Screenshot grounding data
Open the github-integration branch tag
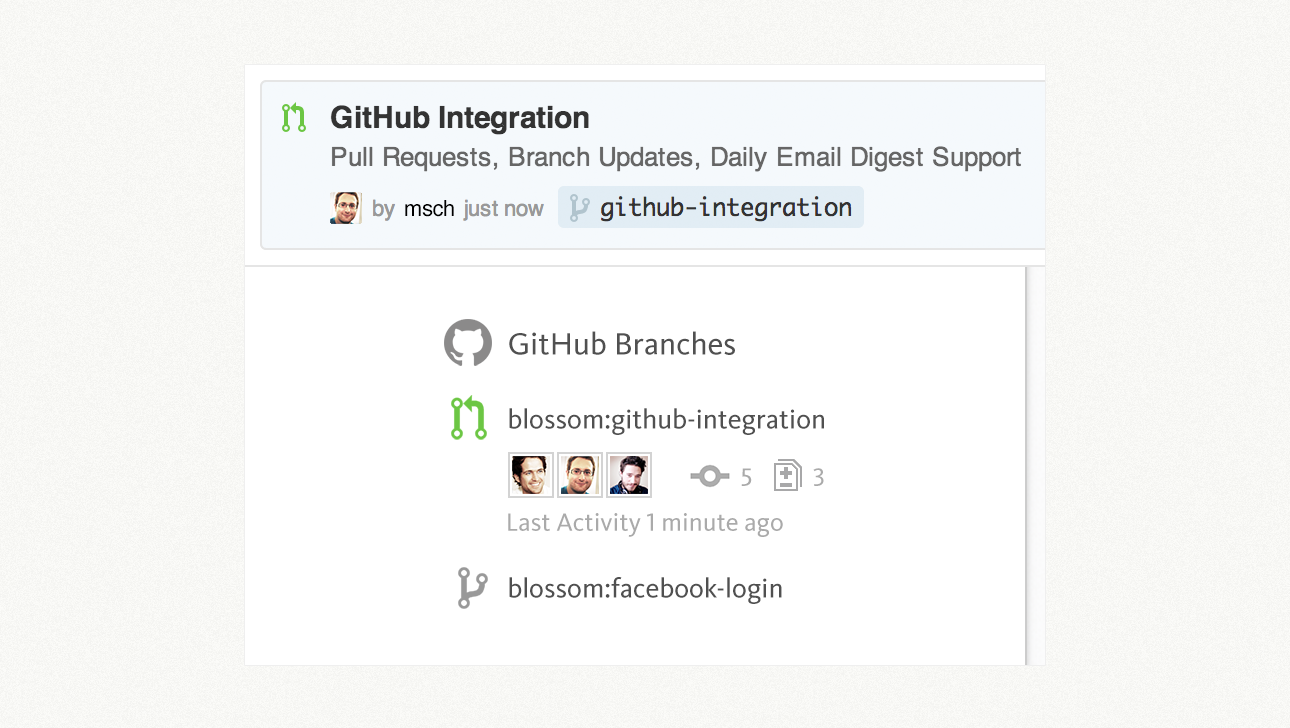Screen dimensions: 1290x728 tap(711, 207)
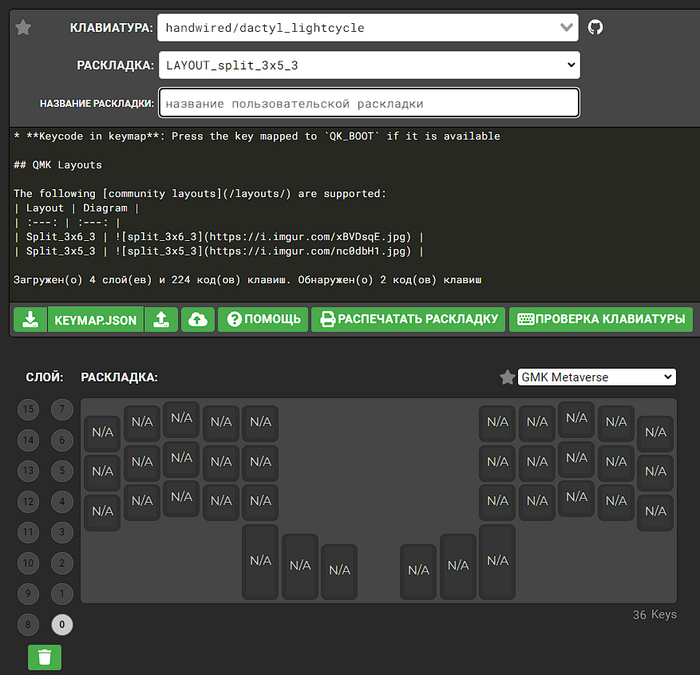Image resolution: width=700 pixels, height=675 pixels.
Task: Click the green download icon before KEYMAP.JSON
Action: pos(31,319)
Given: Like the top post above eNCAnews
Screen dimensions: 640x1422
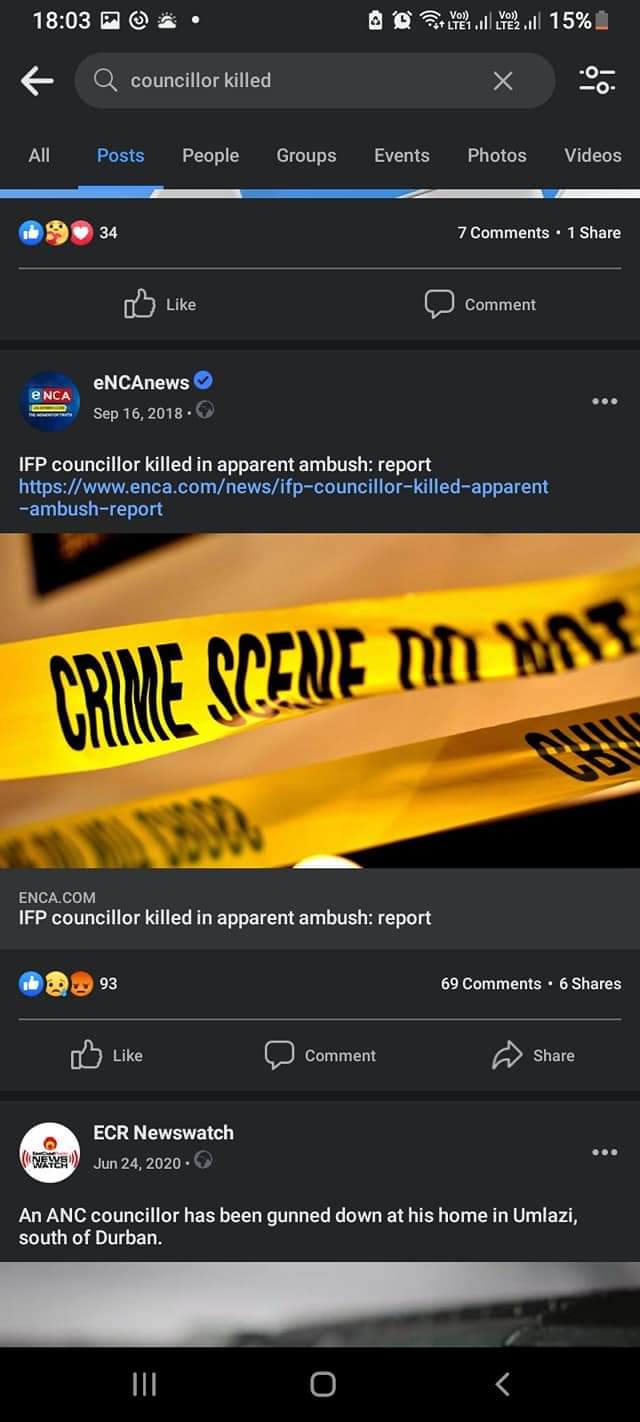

ACTIVITY
Reproduce every entry word for word, but omit the pictures.

EXERCISE RESULT
Open the github-integration branch tag
Screen dimensions: 1290x728 tap(711, 207)
Image resolution: width=700 pixels, height=675 pixels.
Task: Click the green download icon before KEYMAP.JSON
Action: pos(31,319)
Given: Like the top post above eNCAnews
Screen dimensions: 640x1422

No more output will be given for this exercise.